On dit toujours "Vive la Saint ...", peut-être parce que c'est une fête et qu'on devrait dire "Vive la fête de la Saint ..."


----------



## janpol

"la fête de St Valentin" = le 2è "la" me semble superflu, Saddam........


----------



## Maître Capello

Hormis _la Saint-Valentin_ tout court qui est ce que je dirais spontanément, je dirais _la fête de *la* Saint-Valentin_… Si tu dis _la fête *de* saint Valentin_, je vais penser que tu parles de la fête du saint lui-même et non de la fête des amoureux…


----------



## BonAccord

Je trouve votre réponse très interessante, parce-que vous avez utilisé les phrases 'la Saint-Valentin' et 'du saint lui-même' dans une seule phrase.  Je m'excuse, mais je ne comprends pas.  Quand est-ce que je dois utiliser 'la saint' et quand 'le saint'?


----------



## mickaël

L'explication donnée par Sadam est effectivement la bonne.



Maître Capello said:


> Hormis _la Saint-Valentin_ tout court qui est ce que je dirais spontanément, je dirais _la fête de *la* Saint-Valentin_… Si tu dis _la fête *de* saint Valentin_, je vais penser que tu parles de la fête du saint lui-même et non de la fête des amoureux…


Moi aussi je dirais plutôt "la fête de *la* Saint-Valentin", pour les mêmes raisons (même si j'imagine que les deux doivent se dire et s'entendre).



BonAccord said:


> Je trouve votre réponse très interessante, parce-que vous avez utilisé les phrases 'la Saint-Valentin' et 'du saint lui-même' dans une seule phrase.  Je m'excuse, mais je ne comprends pas.  Quand est-ce que je dois utiliser 'la saint' et quand 'le saint'?
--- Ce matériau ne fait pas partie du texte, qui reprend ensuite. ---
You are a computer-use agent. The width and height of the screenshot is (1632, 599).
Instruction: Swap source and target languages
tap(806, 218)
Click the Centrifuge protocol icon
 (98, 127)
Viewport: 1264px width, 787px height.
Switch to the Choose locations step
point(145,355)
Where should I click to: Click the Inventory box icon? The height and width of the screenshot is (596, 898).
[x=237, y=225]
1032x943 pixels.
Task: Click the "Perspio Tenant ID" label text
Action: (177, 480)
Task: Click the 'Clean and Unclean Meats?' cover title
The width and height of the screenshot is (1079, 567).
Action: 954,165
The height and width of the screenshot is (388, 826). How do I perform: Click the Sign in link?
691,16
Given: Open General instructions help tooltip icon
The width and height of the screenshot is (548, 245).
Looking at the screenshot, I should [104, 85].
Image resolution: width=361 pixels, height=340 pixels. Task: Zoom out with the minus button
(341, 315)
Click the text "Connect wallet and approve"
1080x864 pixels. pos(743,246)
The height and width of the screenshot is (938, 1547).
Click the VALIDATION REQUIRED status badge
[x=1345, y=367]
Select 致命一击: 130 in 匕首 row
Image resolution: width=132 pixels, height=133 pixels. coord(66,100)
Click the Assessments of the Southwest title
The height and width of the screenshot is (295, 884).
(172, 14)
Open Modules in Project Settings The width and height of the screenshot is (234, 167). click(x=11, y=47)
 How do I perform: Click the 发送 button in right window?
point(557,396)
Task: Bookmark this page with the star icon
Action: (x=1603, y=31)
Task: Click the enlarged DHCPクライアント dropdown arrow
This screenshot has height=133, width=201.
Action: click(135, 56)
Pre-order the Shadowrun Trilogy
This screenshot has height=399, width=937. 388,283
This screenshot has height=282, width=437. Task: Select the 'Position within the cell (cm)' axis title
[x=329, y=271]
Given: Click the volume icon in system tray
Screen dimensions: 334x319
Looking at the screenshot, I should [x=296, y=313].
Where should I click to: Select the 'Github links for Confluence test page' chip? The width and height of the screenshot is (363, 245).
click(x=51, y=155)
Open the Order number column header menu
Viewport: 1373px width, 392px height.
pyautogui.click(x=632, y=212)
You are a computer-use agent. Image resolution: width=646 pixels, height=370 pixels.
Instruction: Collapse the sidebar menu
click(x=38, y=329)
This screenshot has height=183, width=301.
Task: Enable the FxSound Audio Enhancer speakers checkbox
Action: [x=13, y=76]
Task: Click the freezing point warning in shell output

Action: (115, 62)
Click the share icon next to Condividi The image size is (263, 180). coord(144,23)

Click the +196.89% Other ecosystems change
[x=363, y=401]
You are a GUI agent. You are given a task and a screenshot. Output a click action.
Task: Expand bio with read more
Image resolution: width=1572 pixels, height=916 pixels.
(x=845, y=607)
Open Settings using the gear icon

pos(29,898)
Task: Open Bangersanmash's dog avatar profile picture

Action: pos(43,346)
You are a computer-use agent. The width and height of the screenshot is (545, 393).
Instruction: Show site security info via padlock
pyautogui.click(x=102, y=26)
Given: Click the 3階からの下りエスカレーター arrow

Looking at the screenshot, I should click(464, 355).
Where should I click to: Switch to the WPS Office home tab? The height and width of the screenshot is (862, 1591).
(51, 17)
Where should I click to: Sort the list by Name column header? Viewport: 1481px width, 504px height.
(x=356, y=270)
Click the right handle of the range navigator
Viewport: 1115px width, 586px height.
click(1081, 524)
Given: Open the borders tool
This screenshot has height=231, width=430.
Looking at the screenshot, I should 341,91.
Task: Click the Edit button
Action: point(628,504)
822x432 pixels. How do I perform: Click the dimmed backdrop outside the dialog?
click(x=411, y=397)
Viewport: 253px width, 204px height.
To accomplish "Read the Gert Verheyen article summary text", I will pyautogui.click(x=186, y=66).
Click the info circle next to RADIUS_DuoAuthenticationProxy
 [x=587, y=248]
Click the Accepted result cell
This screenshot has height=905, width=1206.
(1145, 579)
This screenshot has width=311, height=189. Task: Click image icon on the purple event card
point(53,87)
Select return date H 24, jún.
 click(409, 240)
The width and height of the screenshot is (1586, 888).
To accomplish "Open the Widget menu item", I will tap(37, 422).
*Le* saint Valentin (masculin, "s" minuscule et sans trait d'union), quand vous parlez de la personne, et *la* Saint-Valentin quand vous parlez de la fête, sans vous soucier vraiment de qui était ce Valentin.

C'est par exemple la même chose pour *la* Saint-Jean (et n'importe quelle autre fête je pense) […].


----------



## janpol

vos arguments sont tout à fait pertinents, Maître Capello et Mickaël...
Il y a donc là un détournement de l'objet de la fête car, à l'origine, c'était tout de même bien la mémoire du saint que l'on prétendait honorer. Mais, comme on a accordé un domaine de compétence à un certain nombre des saints du calendrier, on les oublie au profit des individus qu'ils sont censés protéger...


----------



## Phyllogian

Bonjour,

À quoi sert-il l'article féminin dans "fête de *la* Saint-Patrick", "fête de _la_ Saint-Jean-Baptise", ou "fête de _la_ Saint-Valentin" ?

Je comprends si c'est tout simplement "_la_ Saint-Patrick", puisque ça serait l'abréviation de "fête", mais quand le mot est explicitement mentionné, on utilise l'article quand même, ça ne semble pas très grammaticale.... 

Merci.


----------



## CapnPrep

Historiquement, c'est le nom _fête_ sous-entendu qui motive l'article féminin, mais la structure est aujourd'hui grammaticalisée et dans beaucoup de contextes ne désigne plus qu'une date (et éventuellement les traditions sans caractère religieux associées à cette date).

Quand on fait référence à la fête chrétienne, il est peut-être préférable d'éviter l'article : _une messe pour célébrer la fête *de saint Patrick*_. Mais quand on parle de la fête nationale irlandaise, ou des beuveries organisées à cette date, on dira _la fête *de la Saint-Patrick*_.

[…]


----------



## Nicole*

Hello,
Why is St Patrick's Day referred to as_ La_ Saint Patrick when saint is masculine in French?


----------



## pieanne

C'est la (fête de) St Patrick


----------



## OLN

It does not refer to the name of the saint (which would be _saint Patrick_, no "le " or "la")  but to the day of celebration.
The full name of the celebration is* la fête de* saint Patrick. 
La Saint-Patrick = _ le jour de la fête de saint Patrick_.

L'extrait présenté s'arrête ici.